The whirling arc of the sword as she cleaved Hague’s face in two, blood spraying across the Duke of Moncrieff’s bedroom… When she ran, he’d been screaming—or trying to anyway, through what was left of his face—but what man could live through such a thing?
“Your initial observations of the bodies—what were your findings?” she asked.
“It’s a mystery, to be sure. I would suspect Miss Keller died almost ten hours ago. However, the coldness of the factory might mean time of death was actually earlier. The removal of her heart was done more precisely than even I could attempt. Evidently he had time to perform the procedure—and that’s what this was. A procedure.
“I don’t know what he hoped to achieve, but he’s performed the process many times before.
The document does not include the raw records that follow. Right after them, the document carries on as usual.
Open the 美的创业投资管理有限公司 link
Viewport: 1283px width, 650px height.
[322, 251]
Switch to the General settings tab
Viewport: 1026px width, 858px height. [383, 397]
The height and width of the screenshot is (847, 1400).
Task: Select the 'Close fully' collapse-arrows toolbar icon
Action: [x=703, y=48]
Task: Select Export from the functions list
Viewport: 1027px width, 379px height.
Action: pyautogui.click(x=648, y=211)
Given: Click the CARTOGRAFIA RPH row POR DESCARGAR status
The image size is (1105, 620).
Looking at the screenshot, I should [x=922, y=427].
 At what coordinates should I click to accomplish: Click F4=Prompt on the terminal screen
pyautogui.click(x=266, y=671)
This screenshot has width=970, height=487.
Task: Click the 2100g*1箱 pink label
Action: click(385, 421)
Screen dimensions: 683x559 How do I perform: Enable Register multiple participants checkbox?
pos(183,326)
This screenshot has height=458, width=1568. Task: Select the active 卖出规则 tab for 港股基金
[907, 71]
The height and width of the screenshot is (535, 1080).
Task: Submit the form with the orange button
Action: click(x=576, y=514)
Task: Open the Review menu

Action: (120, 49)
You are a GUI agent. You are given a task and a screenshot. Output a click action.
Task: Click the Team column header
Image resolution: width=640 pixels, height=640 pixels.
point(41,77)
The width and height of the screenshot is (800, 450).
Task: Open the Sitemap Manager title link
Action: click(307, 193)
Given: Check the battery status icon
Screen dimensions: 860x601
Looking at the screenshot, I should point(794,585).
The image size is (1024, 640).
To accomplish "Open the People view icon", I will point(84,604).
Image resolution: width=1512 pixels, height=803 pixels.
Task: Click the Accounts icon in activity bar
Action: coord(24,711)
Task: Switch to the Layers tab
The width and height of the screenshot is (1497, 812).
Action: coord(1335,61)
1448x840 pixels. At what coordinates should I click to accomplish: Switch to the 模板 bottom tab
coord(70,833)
There is some organic substance on her skin that I can’t quite identify, and the aorta and pulmonary artery leading from where her heart once lay are…in a state of postmortem healing. I cannot even describe it.”
Healing. A sense of cold lashed down Perry’s spine. “Have you tested her for any sign of the craving virus?”
Gibson looked up from the sheet-covered body, his bushy brows beetling over his eyes. “It’s not standard procedure on females.”
“But her body is healing,” Perry argued, flexing and unflexing her fingers. “And I’m proof enough that accidents occur.” She wanted to be out of here now. As far away from the bodies as she could get. As far away from… Was it time to run again? She’d thought she’d found some sense of safety here. The guild had become her home in a way that the Echelon had never been.
And leaving Garrett… Her breath caught, indecision sweeping through her. Stay? Or run before the Moncrieff found her?